Gently tap on the inside of the plastic end cap for the X-Axis linear rods, until it pops off. It is just pressure fit on, and should come off relatively easily with a few sharp raps on the back side.
Remove the four M3 screws holding the X-Axis stepper motor to the gantry. Make a note of how your wiring is installed and routed, and also the orientation of the connector. You will need to note this so you can assemble it back the way it was originally installed. This seems to differ between different revisions of the printer.
Pry the plastic toothed pulley from the end of the stepper motor shaft using a thin flat screwdriver or similar tool. The pulley is just friction fit over the motor shaft, so it will just slide off with some prying force. If the pulley is very difficult to remove, you can try warming the plastic pulley with a heat source and it will expand and soften and more easily come off.
Install a new metal GT2 16T drive pulley on the stepper motor shaft. Don't fully tighten the grub screw because you will need to fine tune the height adjustment later.
Replace the stepper motor in the gantry and put the screws back in the same way they were when you removed the motor.
Insert the two LM6LUU bearings into the holes in the new X-Axis Carriage. The fit should be very snug. If you worry that the bearings may slip during use, you should put a little epoxy or CA glue on the side of the bearing before fully seating it.
Press the bearings fully into the holes in the X-Axis Carriage. Do not hammer them or abuse them as you press them in.
Insert two of the M3 Nylock nuts into the rear of the new Printed X-Axis Carriage. They should snap into place at the bottom of the holes.
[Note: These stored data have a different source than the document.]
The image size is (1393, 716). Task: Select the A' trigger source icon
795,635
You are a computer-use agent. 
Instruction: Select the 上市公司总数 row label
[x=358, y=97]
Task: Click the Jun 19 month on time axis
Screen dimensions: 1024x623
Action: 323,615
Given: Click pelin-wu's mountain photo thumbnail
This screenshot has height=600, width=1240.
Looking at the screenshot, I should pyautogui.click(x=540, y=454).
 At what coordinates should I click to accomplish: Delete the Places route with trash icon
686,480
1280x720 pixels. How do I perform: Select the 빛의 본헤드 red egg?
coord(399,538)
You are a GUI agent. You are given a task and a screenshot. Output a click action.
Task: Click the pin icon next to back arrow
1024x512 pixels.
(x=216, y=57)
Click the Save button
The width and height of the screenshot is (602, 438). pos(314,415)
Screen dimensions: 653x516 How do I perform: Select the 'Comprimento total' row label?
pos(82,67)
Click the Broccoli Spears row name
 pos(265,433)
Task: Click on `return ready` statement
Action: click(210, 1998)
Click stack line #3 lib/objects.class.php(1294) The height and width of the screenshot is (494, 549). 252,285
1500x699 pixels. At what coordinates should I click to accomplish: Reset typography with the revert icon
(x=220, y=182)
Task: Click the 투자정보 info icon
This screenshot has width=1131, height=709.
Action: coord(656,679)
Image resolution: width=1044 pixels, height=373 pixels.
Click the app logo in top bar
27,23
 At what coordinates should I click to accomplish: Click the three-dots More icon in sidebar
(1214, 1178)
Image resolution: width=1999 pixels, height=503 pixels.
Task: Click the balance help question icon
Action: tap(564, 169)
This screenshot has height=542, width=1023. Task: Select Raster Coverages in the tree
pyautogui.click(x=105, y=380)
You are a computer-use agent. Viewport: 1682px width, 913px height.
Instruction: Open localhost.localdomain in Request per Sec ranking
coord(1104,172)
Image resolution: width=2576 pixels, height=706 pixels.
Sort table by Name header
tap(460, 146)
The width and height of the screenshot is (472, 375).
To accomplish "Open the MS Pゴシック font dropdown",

Insert an M3 Nylock nut and the 25mm M3 socket cap screw into the two halves of the GT2 Belt clamp, as shown here.
Cut a length of GT2 belt to 480mm (48cm). You can match the new belt to the one you took off to make sure you got the size correct, because the new belt will be the same size if you put them side by side.
Align the GT2 belt end with the GT2 clamp which has the 25mm M3 screw through it.
Insert the GT2 belt and clamp and screw into the right side of the new X-Axis Carriage. The teeth of the belt should face to the back of the carriage. The right side of the carriage has a more recessed hole for the clamp, the left side you will notice has no recess. Note: the recess allows for clearance of the idler pulley when then X-Axis is fully moved to the right, which gives another 3-5mm of X-Axis width to your printer.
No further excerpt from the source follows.